1

I installed PySpark under Anaconda by issuing the following commands at a Conda prompt:

conda create -n py39 python=3.9 anaconda
conda activate py39
conda install openjdk
conda install pyspark
conda install -c conda-forge findspark

As can be seen, this is all within the py39 environment. Additionally, I fetched Hadoop 2.7.1 from GitHub and created c:%HOMEPATH%\AppData\Local\Hadoop\2.7.1 to contain the corresponding README.md file and bin subfolder [1]. Here, %HOMEPATH% is \Users\User.Name. Finally, I had to create file %SPARK_HOME%/conf/spark-defaults.conf (Annex A).

With the above setup, I could launch PySpark using the following myspark.cmd script located in c:%HOMEPATH%\anaconda3\envs\py39\bin\:

set "PYSPARK_DRIVER_PYTHON=python"
set "PYSPARK_PYTHON=python"
set "HADOOP_HOME=c:%HOMEPATH%\AppData\Local\Hadoop\2.7.1"
pyspark

I am now following this page to be able to use Spyder instead of the Conda command line.
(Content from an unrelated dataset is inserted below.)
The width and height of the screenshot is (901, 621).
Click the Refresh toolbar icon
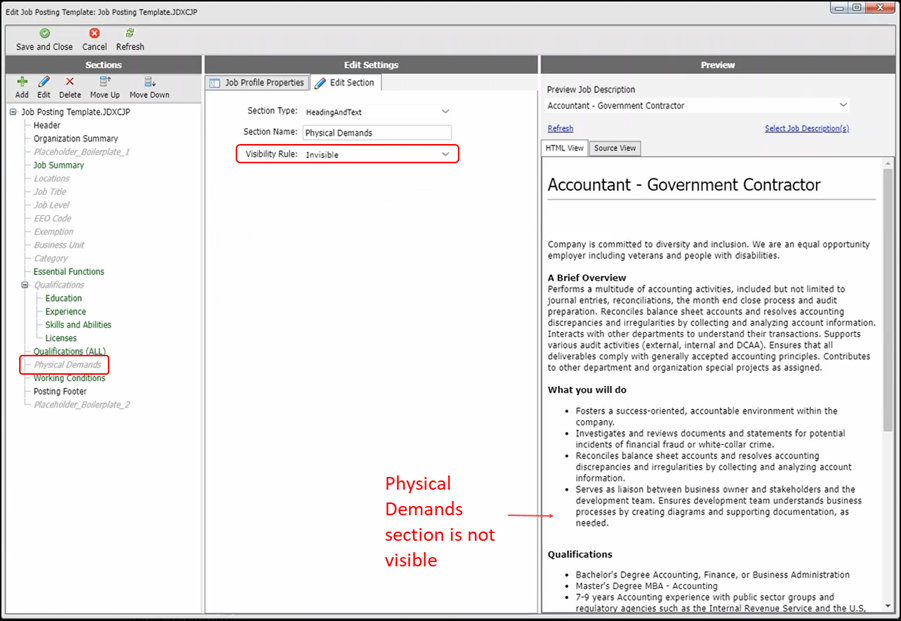click(x=130, y=33)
I am using the following SpyderSpark.cmd script to set the the variables and launch Spyder:

set "HADOOP_HOME=c:%HOMEPATH%\AppData\Local\Hadoop\2.7.1"
set "JAVA_HOME=C:%HOMEPATH%\anaconda3\envs\py39\Library"
set "SPARK_HOME=C:%HOMEPATH%\anaconda3\envs\py39\lib\site-packages\pyspark"
set "PYSPARK_DRIVER_PYTHON=Python"
set "PYSPARK_PYTHON=Python"
set "PYTHONPATH=%SPARK_HOME%\python\lib\site-packages\pyspark\python\lib\py4j-0.10.9.7-src.zip;%PYTHONPATH%"
set "PYTHONPATH=%SPARK_HOME%\python\lib\site-packages\pyspark\python;%PYTHONPATH%"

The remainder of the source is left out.